In 1923, Higgins secured a warrant to search the vault of the Bar Harbor Banking and Trust Co., where he found and seized a sizable amount of liquor belonging to several Bar Harbor summer residents, namely a Miss Coles, Arthur C. Train, Dr. Ludwig Kast, and Mrs. Joseph Pulitzer. However, a judge ruled the liquor was pre-Prohibition, and was being stored in the bank vault for the winter, and ordered the liquor returned to the vault.
In one of his letters, Inspector Higgins wrote that Bar Harbor had more bootleggers and rumrunners than any other town in the county. He listed the names of 36 men, detailing their prior convictions and noting that many had no plans to stop smuggling any time soon. Higgins felt like a wanted man and carried a revolver as it was rumored that the Bar Harbor rumrunners had contracted with someone in Boston to take him out.
Taking the scofflaws to court was one thing but securing a conviction was another. Rum-running involved so much money that bribery and corruption were rampant. If a conviction was secured, imposing fines or seizing boats was not a great deterrent. A rumrunner could easily earn enough in one night to more than pay his fine or even buy a new boat.
Fed up with his inability to obtain convictions for rum smuggling, Higgins resigned from the customs service in 1930.
“I have done more to enforce the laws relating to the unlawful transportation and possession of liquor than any other officer in Hancock County, and possibly more than any other customs officer in Maine,” he wrote in his resignation letter.

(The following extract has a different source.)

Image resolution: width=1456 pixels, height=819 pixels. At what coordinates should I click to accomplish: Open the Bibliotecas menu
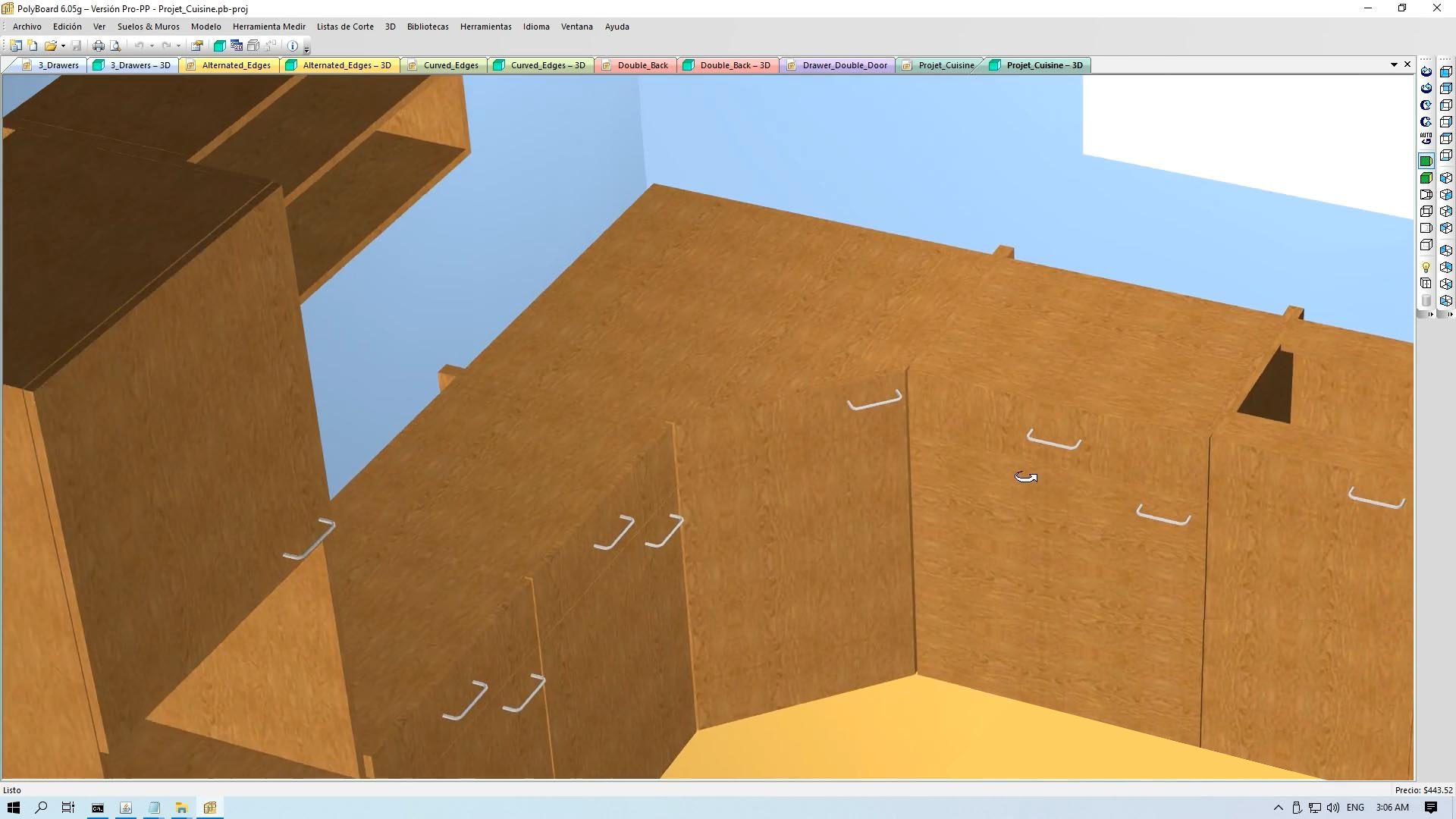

He cited one incident in 1929, when he seized 250 quarts of assorted liquors, along with a lobster car that contained 3,000 lbs. of legal lobsters and 95 short lobsters.
“At the time I made this seizure, I was told by several citizens that the offender had ‘too many friends’ and would never be prosecuted,” Higgins wrote. “To date this man has not been tried on the illegal possession of liquor, though there were six government witnesses. In other words the Government failed to back me up in my enforcement work.”
He went on in a similar aggrieved vein. “When the various enforcement agencies in this county, Federal, state, and local fail to take any intelligent action toward stopping the estimated 10,000 cases of liquor that are smuggled annually into and through this county, and when the government fails to give me the support in my enforcement work which I feel I have a right to expect, then my interest in a government job ends.”
Higgins concluded that he left the job with a clear conscience that he did his best, “but with very little respect for those enforcement agencies, which are doing practically nothing to enforce the law.”
In 1933, Higgins ran for sheriff of Hancock County on the Socialist ticket and was defeated. Prohibition was repealed in that same year. He later became an artist, starting a cottage industry during the Depression creating plastic souvenirs, including lighthouse paperwieghts and lobster lamps.
Ralph W. Stanley has built more than 70 wooden boats over his career. He lives in Southwest Harbor.